Suppose that when handling a stat(), if we find there are dirty pages,
we send a SETATTR to the server to set the mtime to the current time,
and use the result for the mtime? That would avoid the costly flush, but still
give the appearance of the mtime being correctly updated.

>
>
>> I have seen problems when one process is writing a large
>> file and another process performs "ls -l" on the containing
>> directory and is blocked for as long as it take to flush
>> all the dirty data to the server, which can be minutes.
>
> Yes, a well-known annoyance that cannot be addressed
> even with a write delegation.
>
>
>> I have also seen a legacy application which frequently calls
>> "fstat" on a file that it is writing to. On a local
>> filesystem (and in the Solaris implementation of NFS) this
>> fstat call is cheap. On Linux/NFS, the causes a noticeable
>> decrease in throughput.
>
> If the preceding write is small, Linux could be using
> a FILE_SYNC write, but Solaris could be using UNSTABLE.

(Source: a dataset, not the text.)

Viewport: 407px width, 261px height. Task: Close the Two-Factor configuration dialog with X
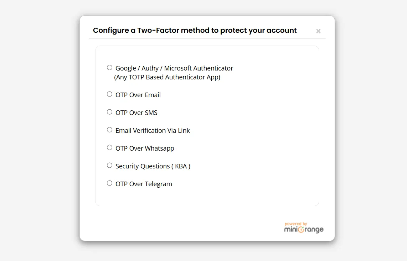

No, what is actually happening is that Linux is flushing out data and
Solaris isn't. There are differences in stability and in write size,
but they aren't the main contributors to the performance difference.

>
>
>> The only circumstances where an application calling 'stat()'
>> might get an mtime which is not stable are times when some
>> other process is writing to the file and the two processes
>> are not using locking to ensure consistency, or when the one
>> process is both writing and stating. In neither of these
>> cases is it reasonable to expect the mtime to be stable.
>
> I'm not convinced this is a strong enough rationale
> for claiming it is safe to disable the existing
> behavior.
>
> You've explained cases where the new behavior is
> reasonable, but do you have any examples where the
> new behavior would be a problem? There must be a
> reason why POSIX explicitly requires an up-to-date
> mtime.

I honestly cannot think of any credible scenario where the current
behaviour would be required.
If I write to a file from one NFS client, and request a stat() from
another NFS client, the stat doesn't flush any data (though it could
with NFSv4 if write delegations were being given). So depending on a
stat() returning precise timestamps when there is no other co-ordination
between processes will already fail. Why do we need to provide a
guarantee to processes running on the same client that we don't provide
to processes running on different clients?

>
> What guidance would nfs(5) give on when it is safe
> to specify the new mount option?

That is an excellent question to which I don't have an excellent answer.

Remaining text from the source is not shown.